» **Stated problem**
Edit the items from the line containing "How do I perform: Select" down to the line containing "The width and height of the screenshot is (1400, 841).", replacing "house icon" with "home icon" and changing nothing else. Give back only those lines, leaving out the pictures.

» **Available data**
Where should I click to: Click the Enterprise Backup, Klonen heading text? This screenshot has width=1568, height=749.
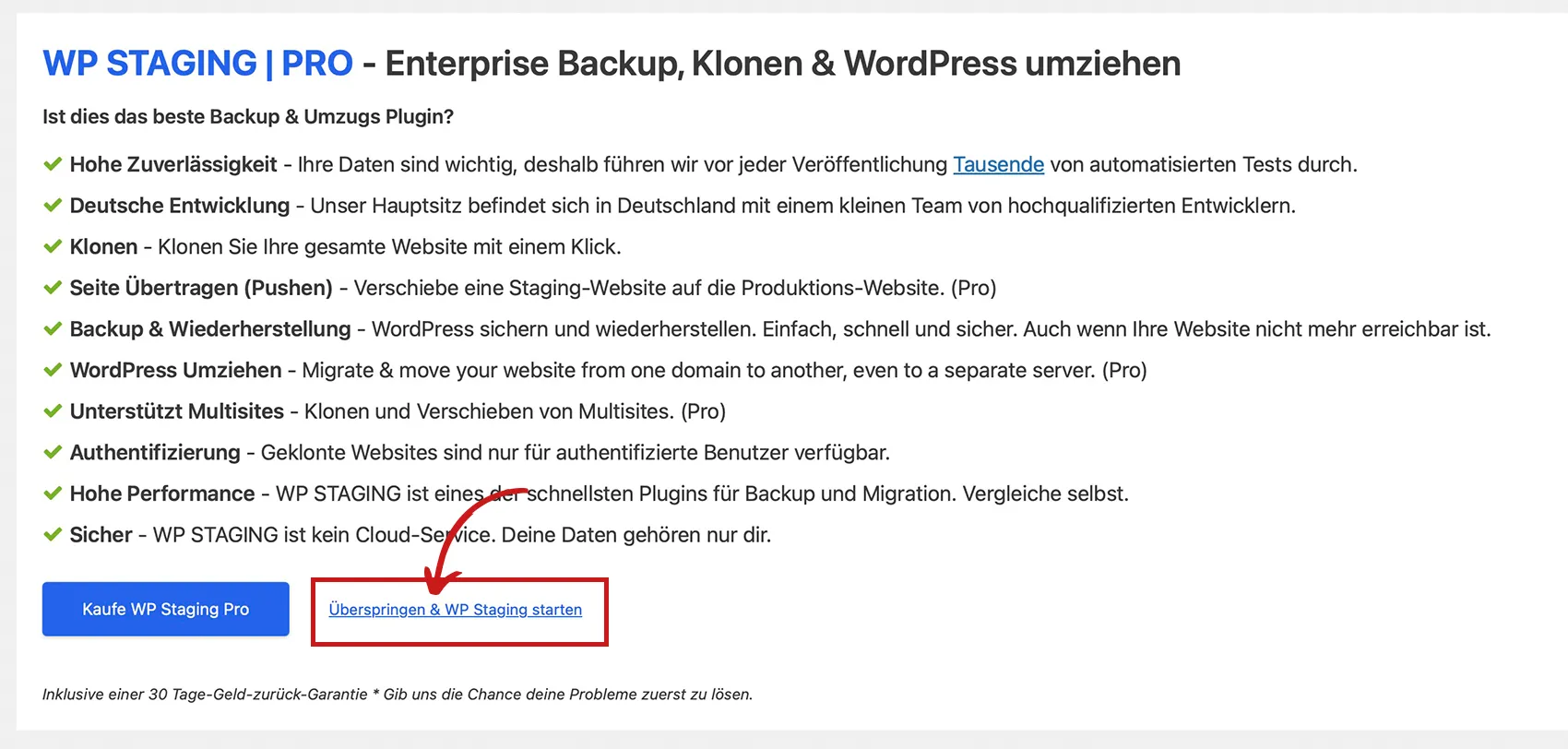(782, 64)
* * *
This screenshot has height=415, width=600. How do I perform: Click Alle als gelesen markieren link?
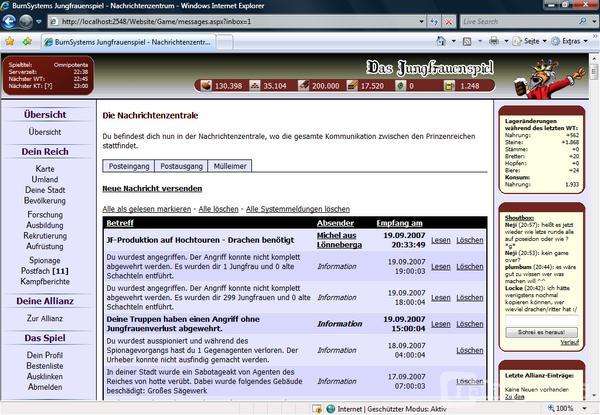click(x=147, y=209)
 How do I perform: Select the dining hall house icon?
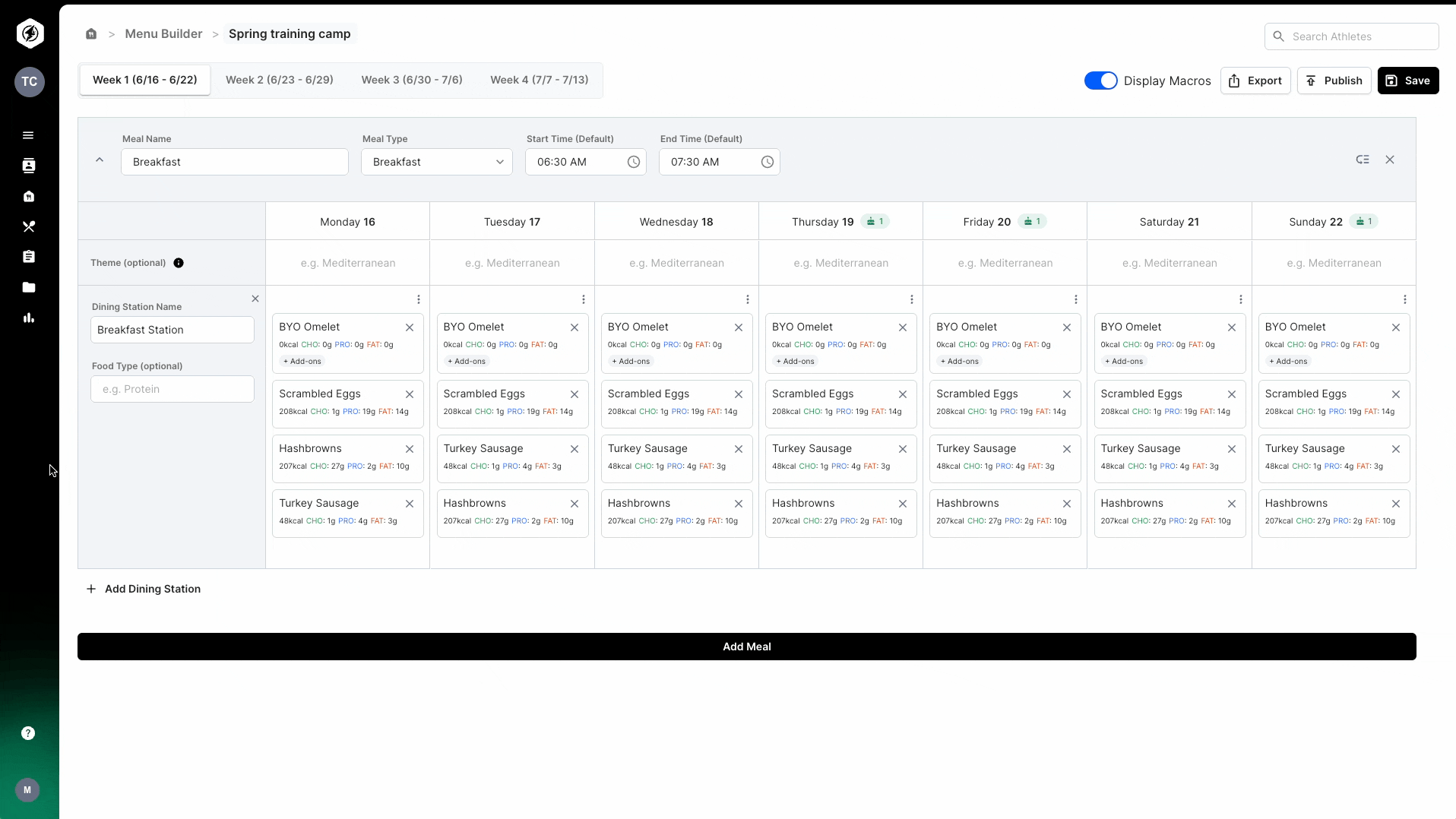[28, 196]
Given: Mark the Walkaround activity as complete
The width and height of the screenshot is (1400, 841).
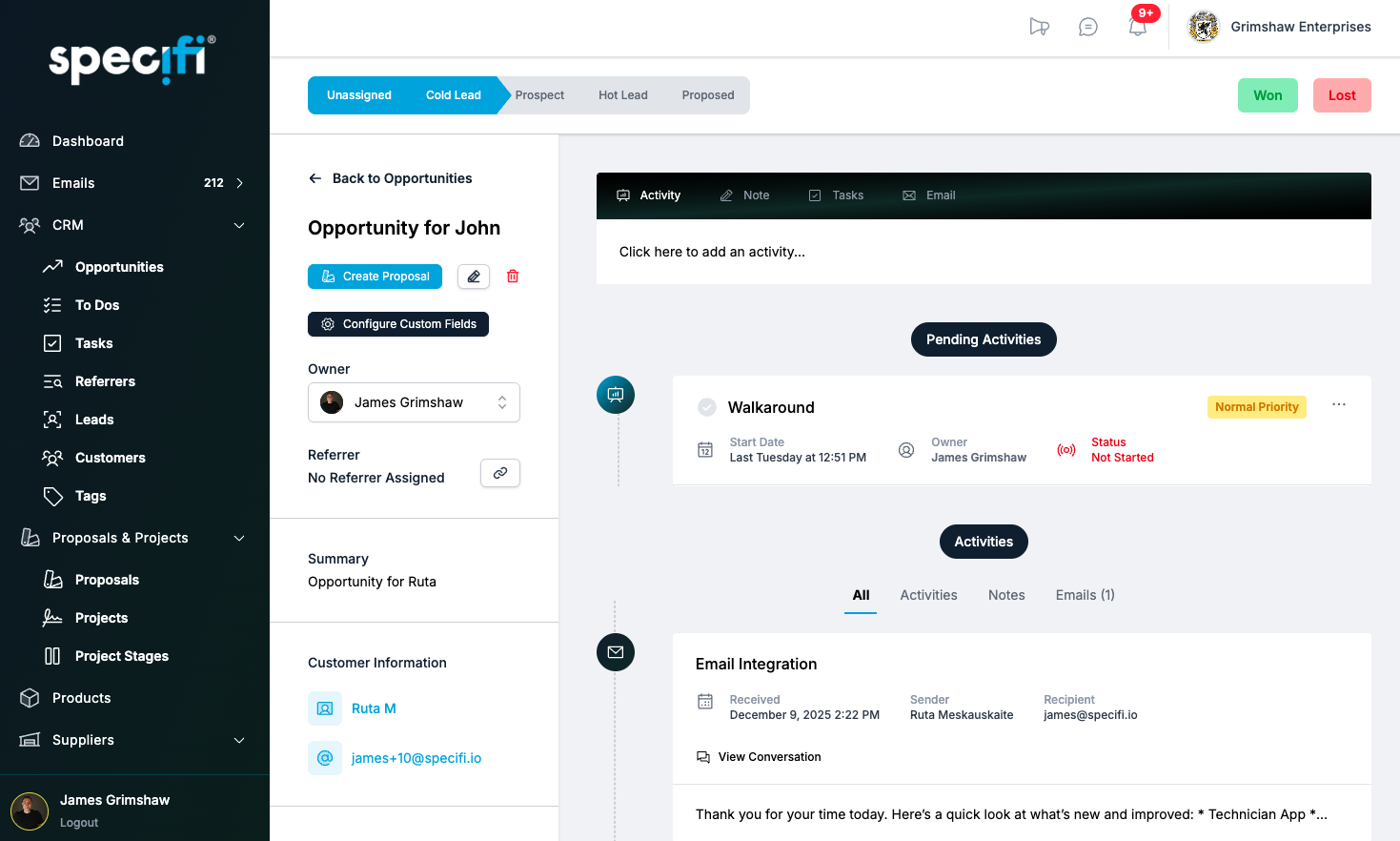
==
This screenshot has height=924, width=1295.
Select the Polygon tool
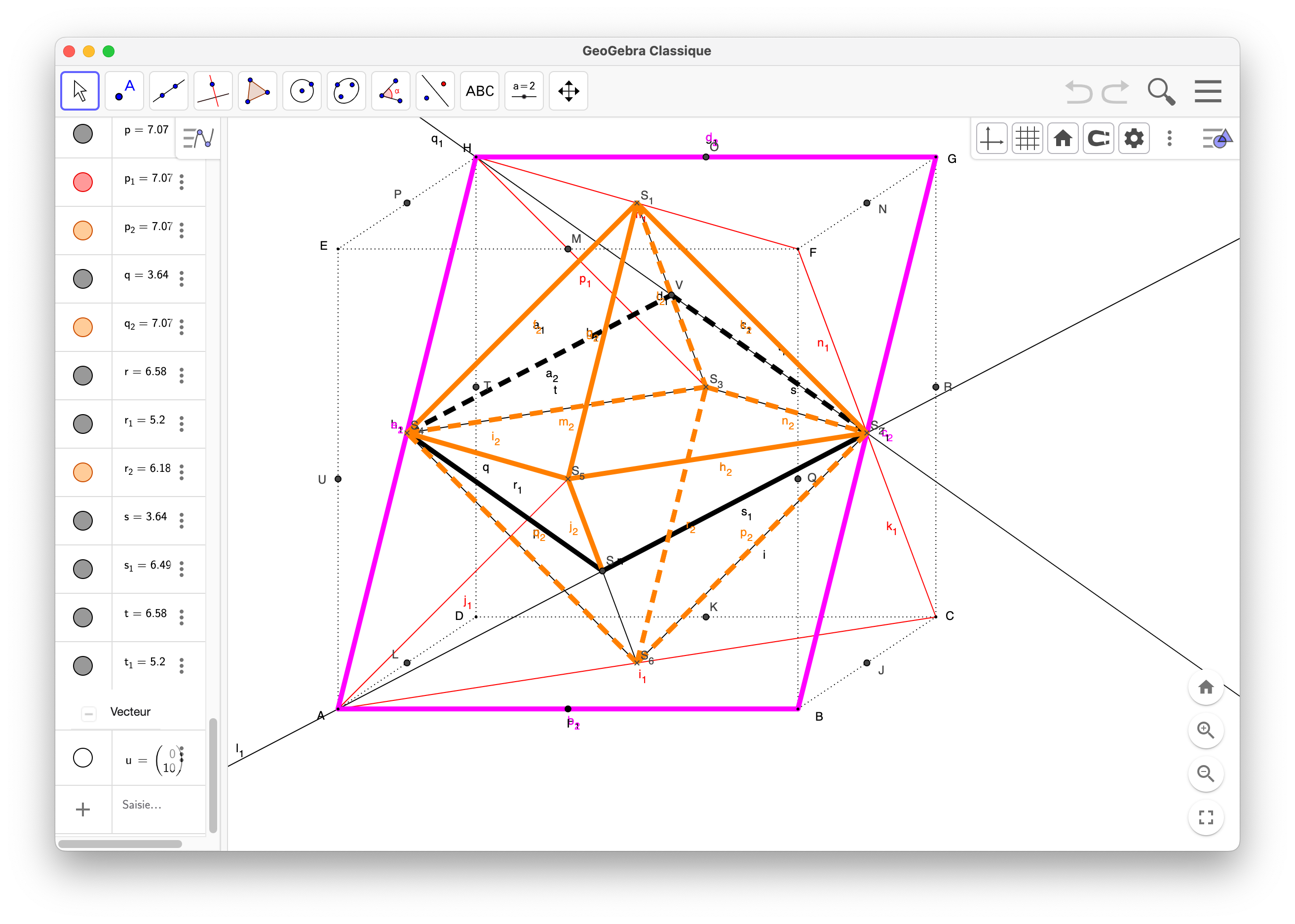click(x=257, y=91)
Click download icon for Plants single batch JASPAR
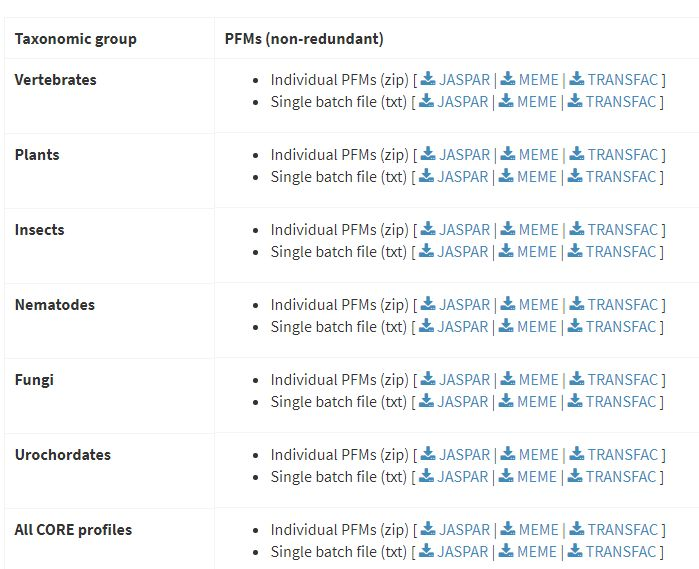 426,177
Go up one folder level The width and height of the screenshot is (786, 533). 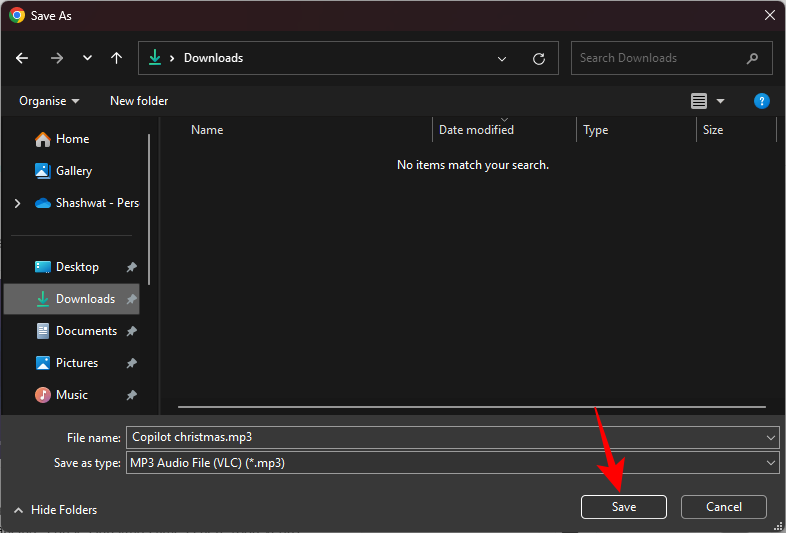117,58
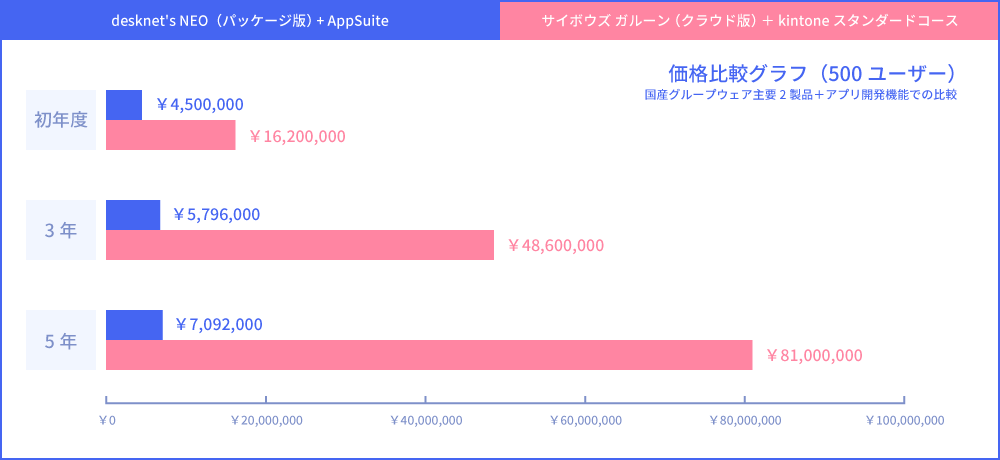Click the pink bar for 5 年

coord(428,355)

» **Written reply**
 How do I perform: Select the dining hall home icon?
[28, 196]
Given: Mark the Walkaround activity as complete
The width and height of the screenshot is (1400, 841).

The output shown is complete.